Kris Day, New Relic SVP and general manager in Asia Pacific & Japan, said observability empowers IT and telecom firms to leverage AI effectively, build robust and cost-efficient infrastructure, and ultimately, develop innovative services that drive revenue.

Observability is crucial to the success of AI, as it helps teams to understand their telemetry data, how to improve MTTR, and enables developers to easily apply fixes to code-level errors in their integrated development environment (IDE). It increases automation for rapid alerts, while improving incident detection and resolution.

 
The report uncovered that IT and telecom organisations have higher outage frequencies compared to other industries, with 37% experiencing outages at least once a week compared to the industry average of 32%. 

This adds up to a median annual outage cost of $12.71 million, which emphasises the critical need for improved monitoring and rapid issue-resolution capabilities.

IT and telco organisations were more likely than average to use multiple monitoring tools, with more than two-thirds (69%) using four or more tools for observability compared to 63% overall. 

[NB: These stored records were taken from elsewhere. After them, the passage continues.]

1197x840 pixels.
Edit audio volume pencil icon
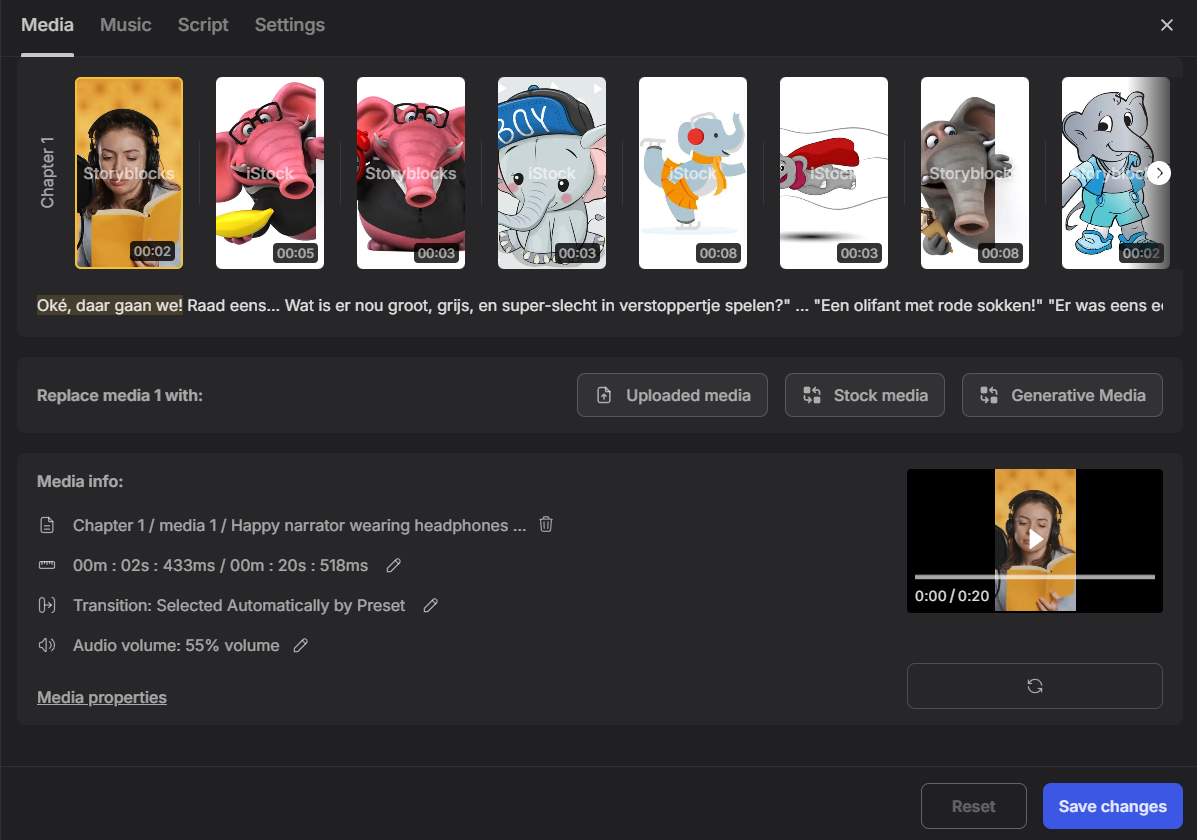(x=301, y=646)
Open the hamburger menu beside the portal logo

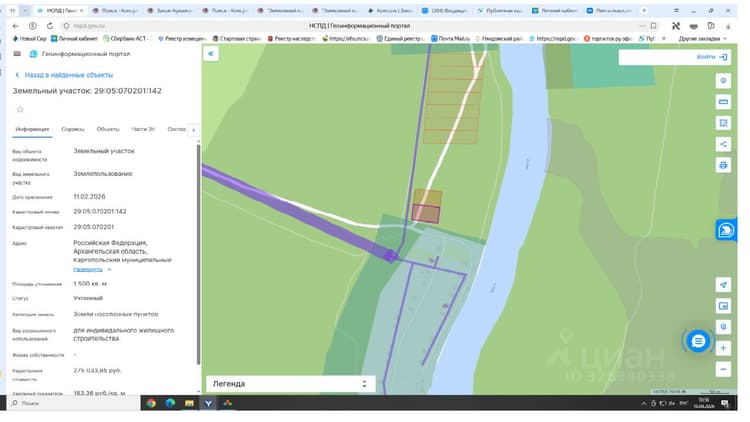(17, 54)
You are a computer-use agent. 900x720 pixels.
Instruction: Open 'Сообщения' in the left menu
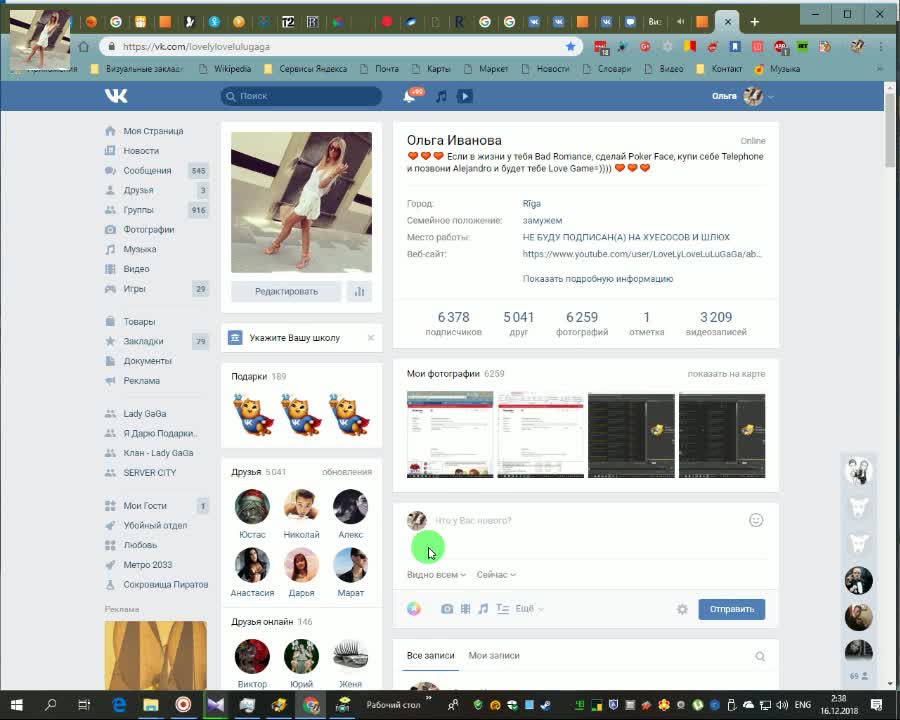click(x=147, y=171)
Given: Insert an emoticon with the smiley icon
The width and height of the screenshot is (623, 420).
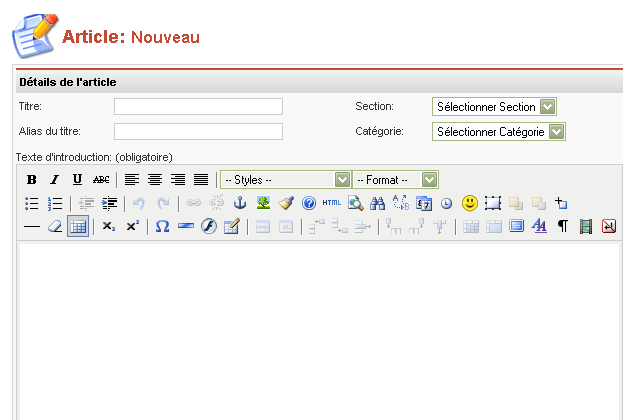Looking at the screenshot, I should [x=470, y=203].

This indicates that engineering teams are spending significant time and money tool-hopping to better understand the different aspects of their business and to resolve the issues that lead to costly outages and poor customer experiences.

Additionally, there was a prevailing preference among respondents for a single, consolidated platform (56%), with just over two-fifths (41%) saying that their organisation was likely to consolidate tools in the next year to maximize their observability spend.

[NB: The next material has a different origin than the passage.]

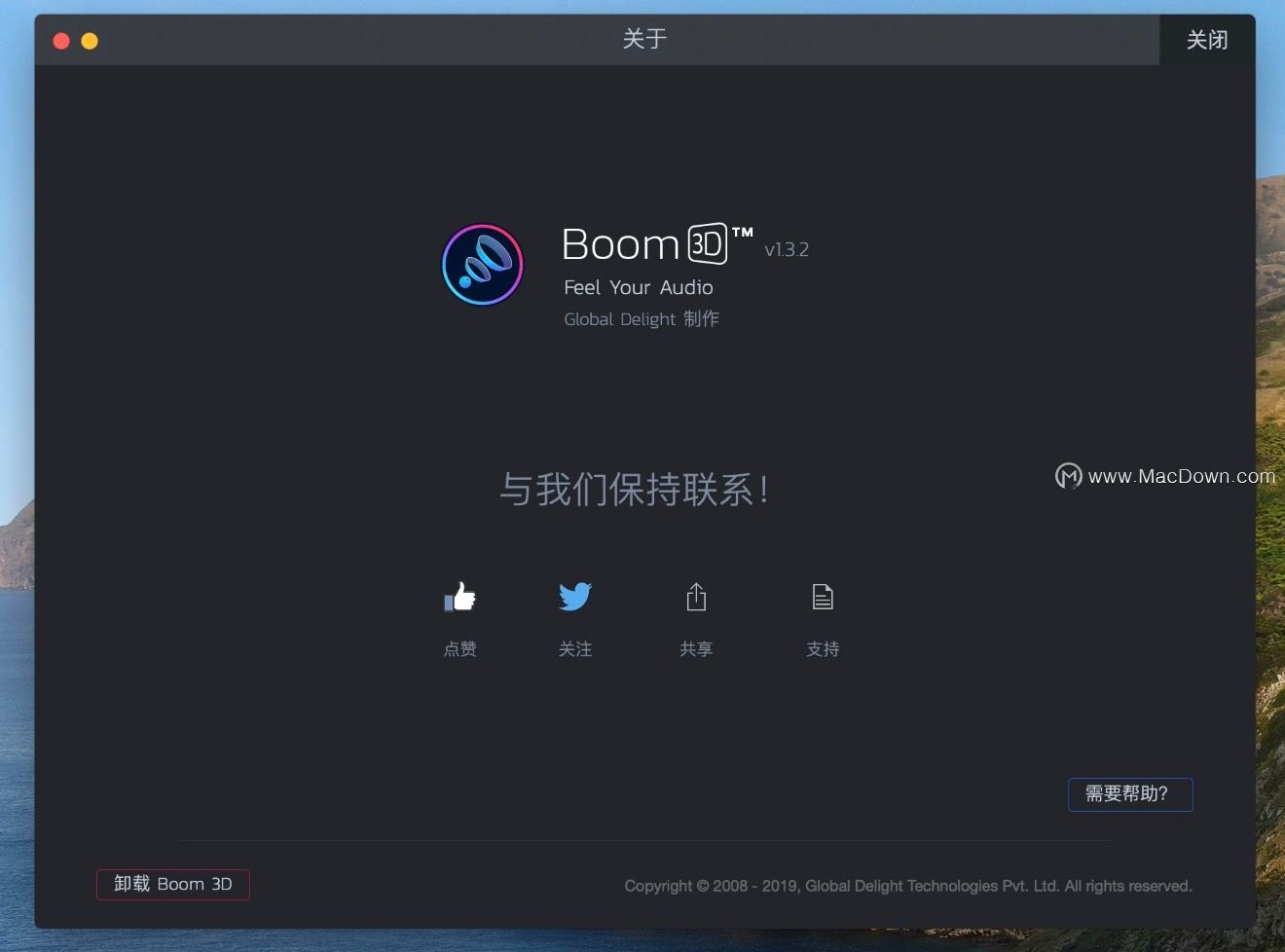The height and width of the screenshot is (952, 1285).
Task: Select the 关注 label under the Twitter icon
Action: tap(575, 649)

Also, system security is crucial in all industries, but especially to IT and telco organisations that operate critical infrastructure. Most respondents (96%) plan to use security monitoring by mid-2026, demonstrating that system security maintenance is a primary focus.

Digital customer experience (DCX) continues to be a paramount consideration as organisations face unprecedented opportunities to engage with customers in new ways. IT and telecom providers can use digital experience monitoring (DEM) to capitalise on these opportunities by tracking and optimising performance and reliability to deliver improved experiences through real user monitoring (RUM). 

Nearly half (45%) of IT/telco respondents expected to deploy synthetic monitoring in the next one to three years, 36% expected to deploy mobile monitoring, and 23% expected to deploy browser monitoring.